:: DATA SUPPLIED ::
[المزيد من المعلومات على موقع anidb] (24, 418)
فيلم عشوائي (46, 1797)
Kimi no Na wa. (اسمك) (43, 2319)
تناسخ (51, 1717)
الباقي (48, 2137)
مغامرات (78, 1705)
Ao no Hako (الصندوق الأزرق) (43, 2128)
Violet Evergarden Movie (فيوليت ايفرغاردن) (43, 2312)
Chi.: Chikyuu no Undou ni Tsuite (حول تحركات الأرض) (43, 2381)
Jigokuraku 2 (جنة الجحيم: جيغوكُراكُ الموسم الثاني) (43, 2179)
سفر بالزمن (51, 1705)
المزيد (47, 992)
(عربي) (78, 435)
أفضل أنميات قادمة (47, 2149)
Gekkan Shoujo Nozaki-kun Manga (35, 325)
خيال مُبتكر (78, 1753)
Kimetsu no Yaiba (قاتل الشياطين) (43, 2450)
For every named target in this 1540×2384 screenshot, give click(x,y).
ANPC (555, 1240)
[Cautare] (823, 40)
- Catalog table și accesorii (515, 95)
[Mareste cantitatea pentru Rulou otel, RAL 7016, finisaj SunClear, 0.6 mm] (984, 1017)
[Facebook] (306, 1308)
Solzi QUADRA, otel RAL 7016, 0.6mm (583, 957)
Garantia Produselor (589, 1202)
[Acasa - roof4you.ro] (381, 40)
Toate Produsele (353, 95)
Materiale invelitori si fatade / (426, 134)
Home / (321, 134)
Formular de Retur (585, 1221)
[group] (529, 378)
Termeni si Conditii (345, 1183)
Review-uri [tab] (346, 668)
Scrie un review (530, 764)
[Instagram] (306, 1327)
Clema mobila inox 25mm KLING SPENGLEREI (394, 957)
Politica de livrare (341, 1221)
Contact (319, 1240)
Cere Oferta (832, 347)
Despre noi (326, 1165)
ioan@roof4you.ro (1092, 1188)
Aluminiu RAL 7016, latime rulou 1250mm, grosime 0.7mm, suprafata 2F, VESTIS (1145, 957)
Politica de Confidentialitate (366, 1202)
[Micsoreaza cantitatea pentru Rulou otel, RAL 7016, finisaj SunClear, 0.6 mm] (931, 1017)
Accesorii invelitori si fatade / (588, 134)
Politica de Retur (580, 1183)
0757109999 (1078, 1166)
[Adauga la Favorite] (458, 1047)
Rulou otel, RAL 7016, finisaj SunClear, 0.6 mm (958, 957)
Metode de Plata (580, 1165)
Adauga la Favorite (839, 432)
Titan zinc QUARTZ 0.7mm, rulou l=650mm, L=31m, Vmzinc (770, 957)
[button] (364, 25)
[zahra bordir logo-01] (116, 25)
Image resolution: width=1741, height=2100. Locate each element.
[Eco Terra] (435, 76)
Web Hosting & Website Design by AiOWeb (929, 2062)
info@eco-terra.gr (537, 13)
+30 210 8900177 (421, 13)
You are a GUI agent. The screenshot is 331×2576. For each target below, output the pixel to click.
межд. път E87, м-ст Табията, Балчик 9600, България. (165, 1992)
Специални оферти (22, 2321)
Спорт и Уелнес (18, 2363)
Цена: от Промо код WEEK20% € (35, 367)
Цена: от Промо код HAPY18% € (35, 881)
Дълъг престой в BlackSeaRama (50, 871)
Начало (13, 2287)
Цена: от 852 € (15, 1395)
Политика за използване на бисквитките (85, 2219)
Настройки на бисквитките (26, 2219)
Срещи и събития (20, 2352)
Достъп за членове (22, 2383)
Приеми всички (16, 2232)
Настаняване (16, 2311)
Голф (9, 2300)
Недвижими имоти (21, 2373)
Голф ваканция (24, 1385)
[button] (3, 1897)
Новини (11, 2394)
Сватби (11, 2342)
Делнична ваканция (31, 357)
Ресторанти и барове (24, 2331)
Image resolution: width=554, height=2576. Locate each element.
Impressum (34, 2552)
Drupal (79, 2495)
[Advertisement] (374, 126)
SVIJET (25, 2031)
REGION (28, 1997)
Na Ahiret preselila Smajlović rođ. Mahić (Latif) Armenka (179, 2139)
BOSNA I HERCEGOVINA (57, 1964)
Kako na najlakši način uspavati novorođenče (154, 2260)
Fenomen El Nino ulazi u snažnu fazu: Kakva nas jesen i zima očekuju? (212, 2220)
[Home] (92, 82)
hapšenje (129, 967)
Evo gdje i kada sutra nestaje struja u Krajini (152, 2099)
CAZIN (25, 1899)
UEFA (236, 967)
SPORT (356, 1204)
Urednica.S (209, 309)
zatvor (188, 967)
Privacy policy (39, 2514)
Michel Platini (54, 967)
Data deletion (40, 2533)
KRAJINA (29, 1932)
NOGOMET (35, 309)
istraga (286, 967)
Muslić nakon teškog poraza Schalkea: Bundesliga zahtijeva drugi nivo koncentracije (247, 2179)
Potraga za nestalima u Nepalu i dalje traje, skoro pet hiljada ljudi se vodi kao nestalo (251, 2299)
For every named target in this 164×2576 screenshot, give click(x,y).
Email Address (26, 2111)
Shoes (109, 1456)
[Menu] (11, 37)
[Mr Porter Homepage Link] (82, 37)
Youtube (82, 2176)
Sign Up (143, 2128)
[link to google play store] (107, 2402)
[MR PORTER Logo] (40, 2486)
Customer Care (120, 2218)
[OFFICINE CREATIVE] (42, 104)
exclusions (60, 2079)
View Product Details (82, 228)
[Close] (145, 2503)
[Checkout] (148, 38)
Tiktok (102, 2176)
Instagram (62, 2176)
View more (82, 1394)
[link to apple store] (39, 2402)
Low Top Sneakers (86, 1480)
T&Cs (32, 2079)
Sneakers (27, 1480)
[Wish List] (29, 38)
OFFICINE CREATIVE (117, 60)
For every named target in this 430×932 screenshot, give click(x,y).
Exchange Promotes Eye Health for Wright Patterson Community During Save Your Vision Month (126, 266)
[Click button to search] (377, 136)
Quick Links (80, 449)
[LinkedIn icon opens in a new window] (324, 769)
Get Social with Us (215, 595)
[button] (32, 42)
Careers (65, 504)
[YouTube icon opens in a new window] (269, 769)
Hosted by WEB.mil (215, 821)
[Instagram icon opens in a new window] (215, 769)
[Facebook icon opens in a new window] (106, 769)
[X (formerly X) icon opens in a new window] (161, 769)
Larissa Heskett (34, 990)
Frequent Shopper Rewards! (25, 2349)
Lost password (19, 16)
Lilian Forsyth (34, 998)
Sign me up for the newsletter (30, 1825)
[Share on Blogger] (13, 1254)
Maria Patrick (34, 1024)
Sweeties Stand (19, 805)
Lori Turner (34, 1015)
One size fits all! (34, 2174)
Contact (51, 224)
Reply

:: GOAL OF THE EXERCISE ::
The answer should be nothing more than the lines from the one with "Careers (65, 504)" through the end of the entries, restated word for word.

:: WRITTEN SOLUTION ::
Careers (65, 504)
[YouTube icon opens in a new window] (269, 769)
Hosted by WEB.mil (215, 821)
[Instagram icon opens in a new window] (215, 769)
[Facebook icon opens in a new window] (106, 769)
[X (formerly X) icon opens in a new window] (161, 769)
Larissa Heskett (34, 990)
Frequent Shopper Rewards! (25, 2349)
Lost password (19, 16)
Lilian Forsyth (34, 998)
Sign me up for the newsletter (30, 1825)
[Share on Blogger] (13, 1254)
Maria Patrick (34, 1024)
Sweeties Stand (19, 805)
Lori Turner (34, 1015)
One size fits all! (34, 2174)
Contact (51, 224)
Reply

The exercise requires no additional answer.